Entries on locating words and elements
━━━
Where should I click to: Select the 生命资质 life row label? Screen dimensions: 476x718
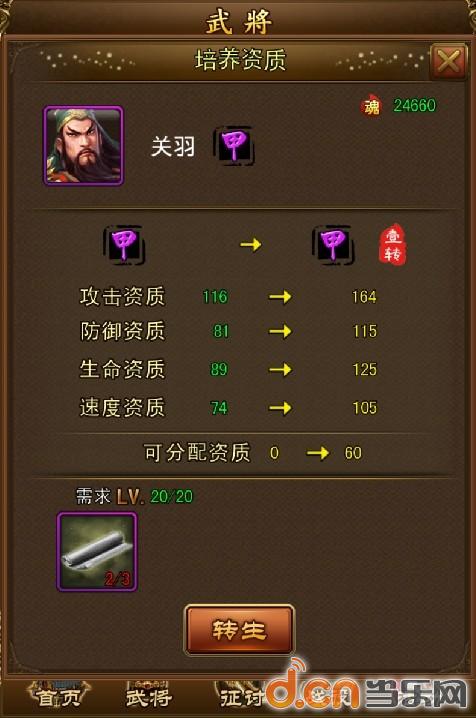coord(122,369)
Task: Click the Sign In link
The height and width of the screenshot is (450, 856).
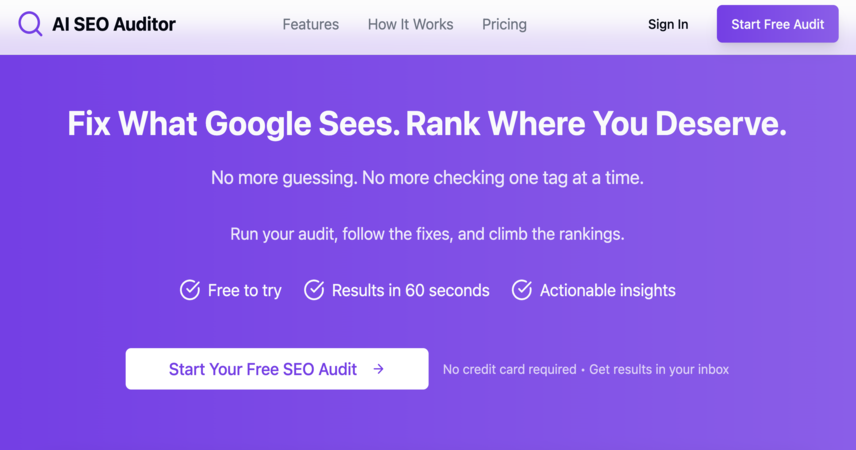Action: [668, 25]
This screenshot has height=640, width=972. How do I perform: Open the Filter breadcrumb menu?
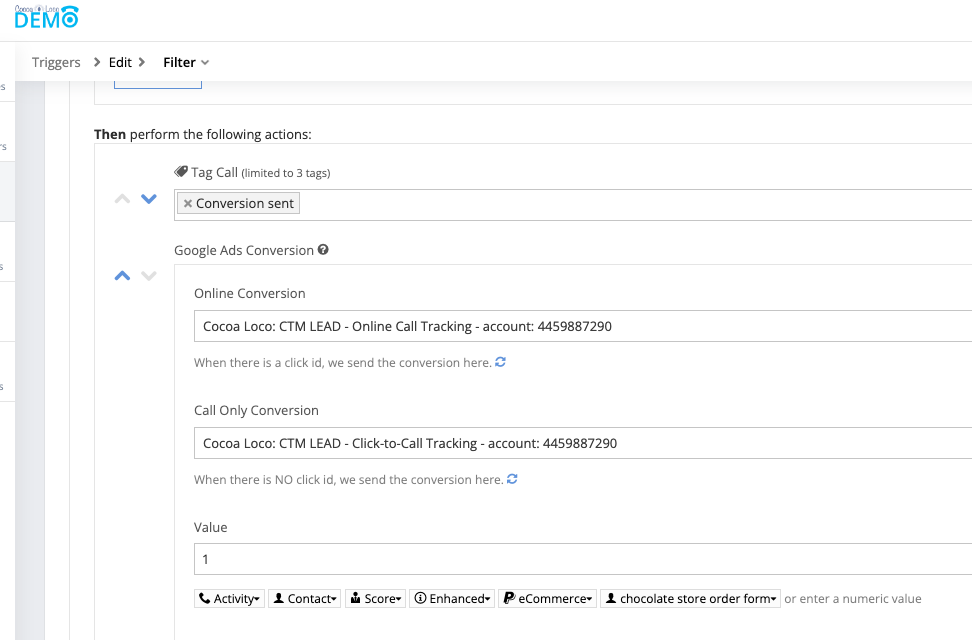[x=186, y=62]
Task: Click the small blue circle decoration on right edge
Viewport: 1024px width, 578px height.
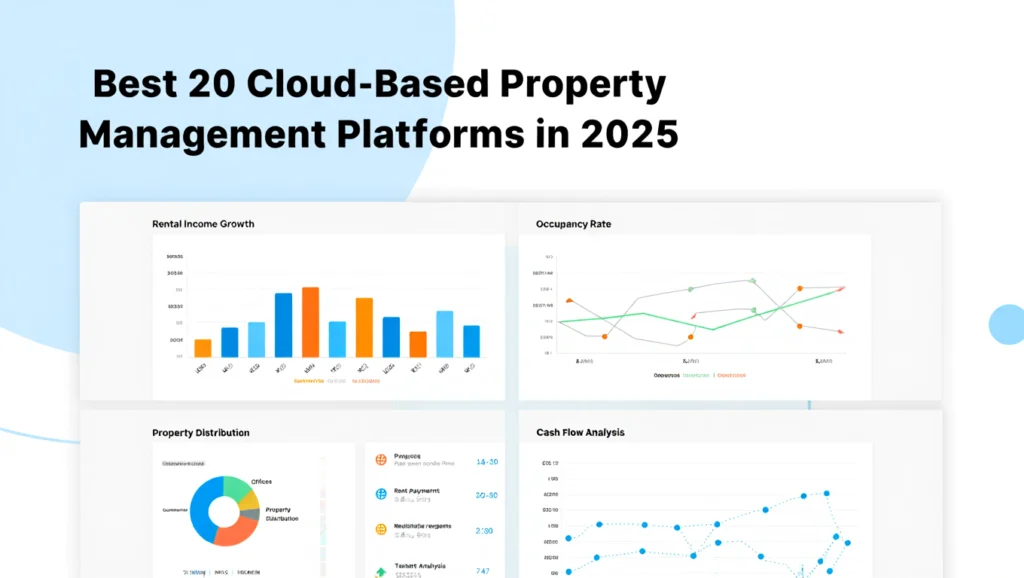Action: point(1005,324)
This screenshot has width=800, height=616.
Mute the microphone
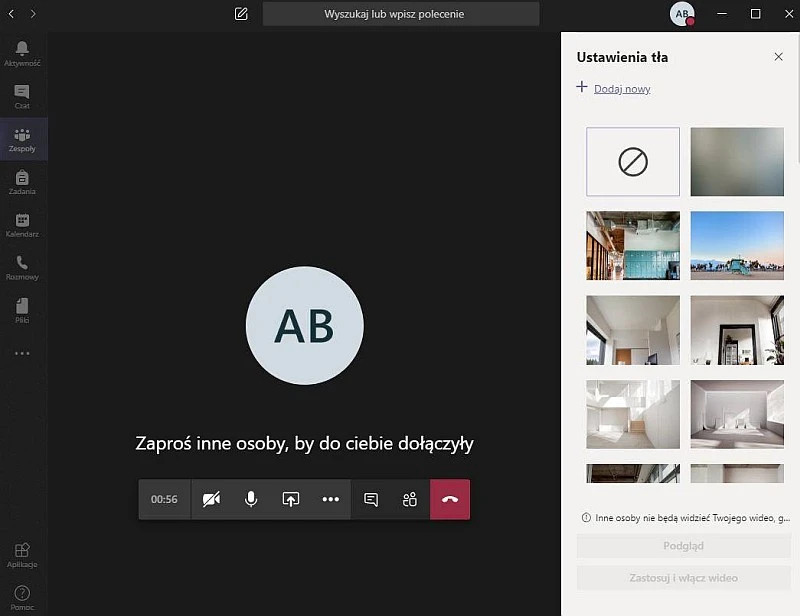pyautogui.click(x=251, y=499)
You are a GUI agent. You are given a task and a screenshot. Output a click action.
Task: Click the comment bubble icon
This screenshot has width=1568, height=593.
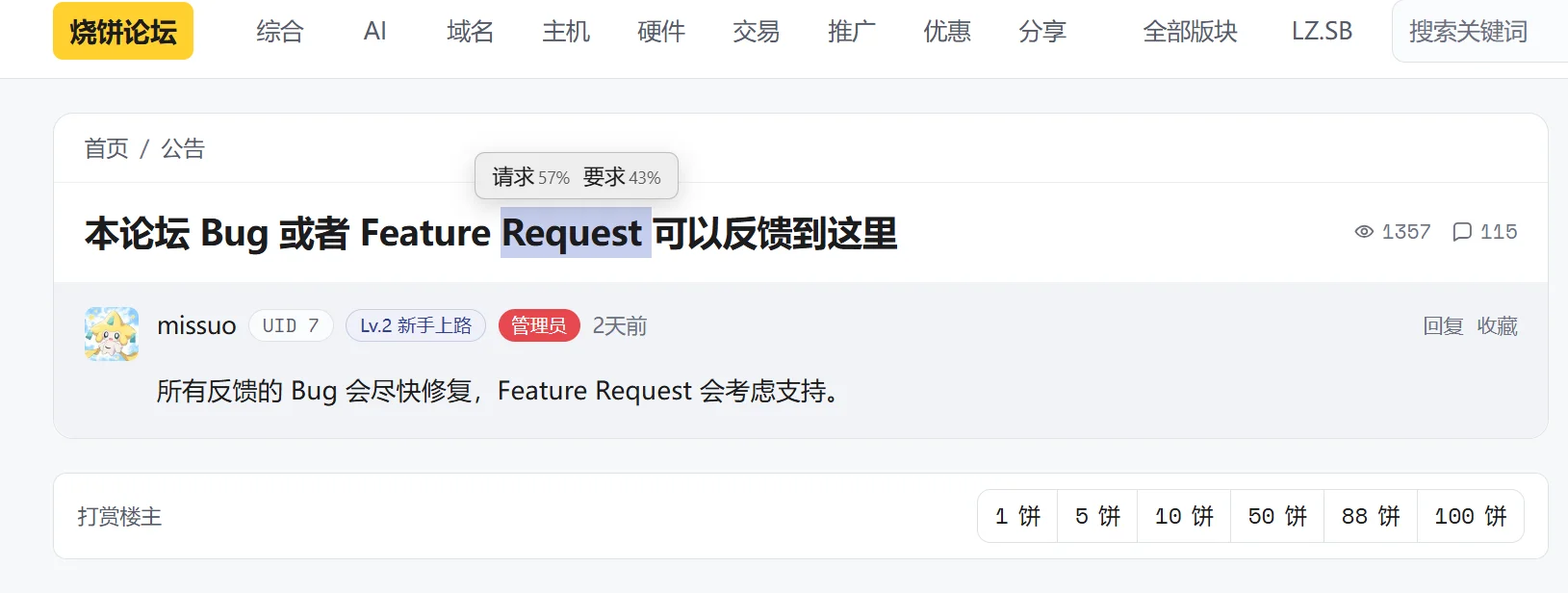[x=1462, y=232]
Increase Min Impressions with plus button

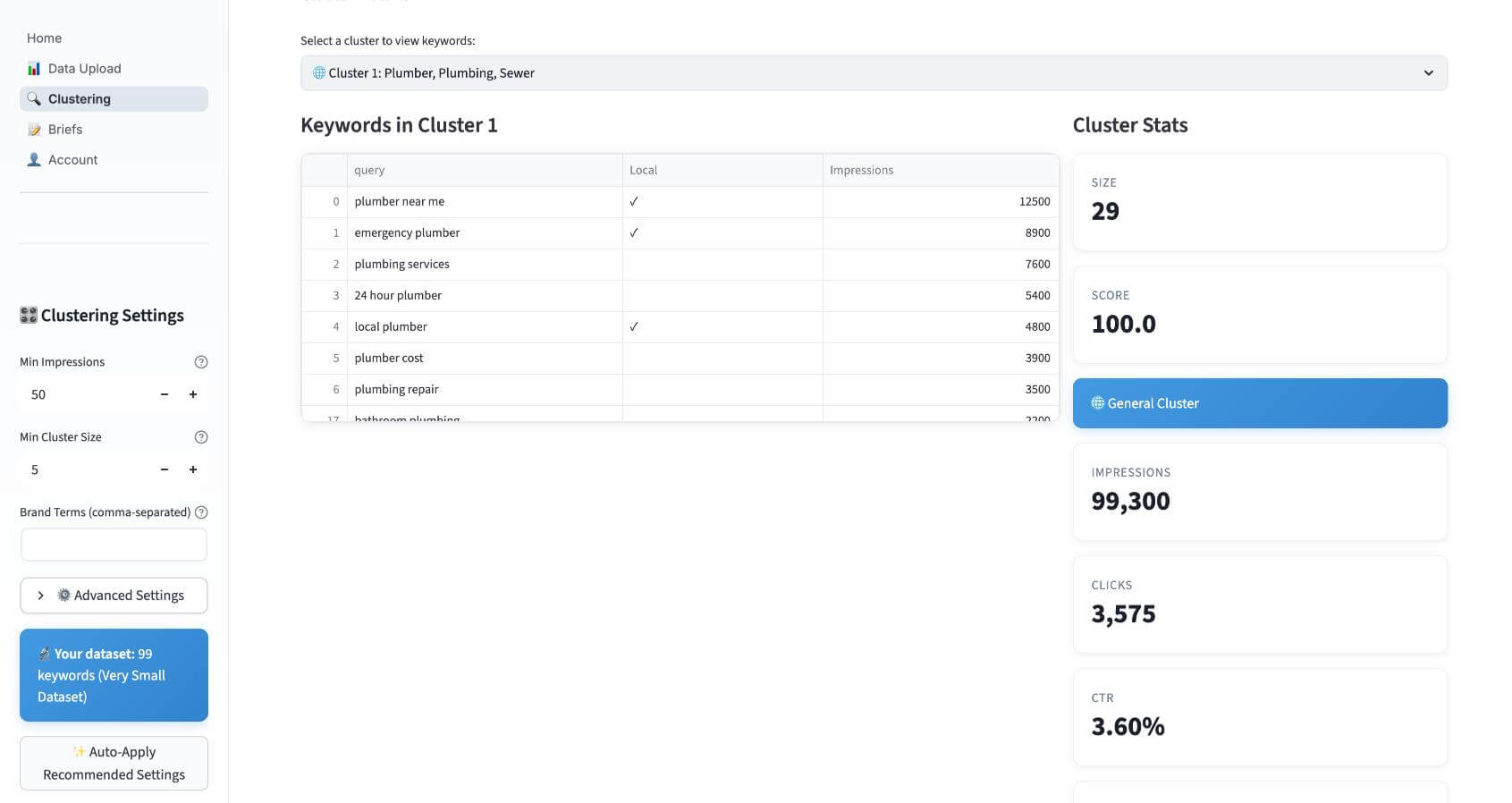[x=193, y=394]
━━━
Set out the lines above as a Markdown table with the columns "No." and "Line", numbering each row and omitting blank lines. Leave the pictures out of the table.

| No. | Line |
|---|---|
| 1 | Where should I click to: Select the 生命资质 life row label? Screen dimensions: 476x718 |
| 2 | coord(122,369) |
| 3 | Task: Click the Sign In link |
| 4 | The height and width of the screenshot is (450, 856). |
| 5 | Action: [668, 25] |
| 6 | This screenshot has height=640, width=972. How do I perform: Open the Filter breadcrumb menu? |
| 7 | [x=186, y=62] |
| 8 | Task: Click the small blue circle decoration on right edge |
| 9 | Viewport: 1024px width, 578px height. |
| 10 | Action: point(1005,324) |
| 11 | This screenshot has width=800, height=616. |
| 12 | Mute the microphone |
| 13 | pyautogui.click(x=251, y=499) |
| 14 | You are a GUI agent. You are given a task and a screenshot. Output a click action. |
| 15 | Task: Click the comment bubble icon |
| 16 | This screenshot has width=1568, height=593. |
| 17 | [x=1462, y=232] |
| 18 | Increase Min Impressions with plus button |
| 19 | [x=193, y=394] |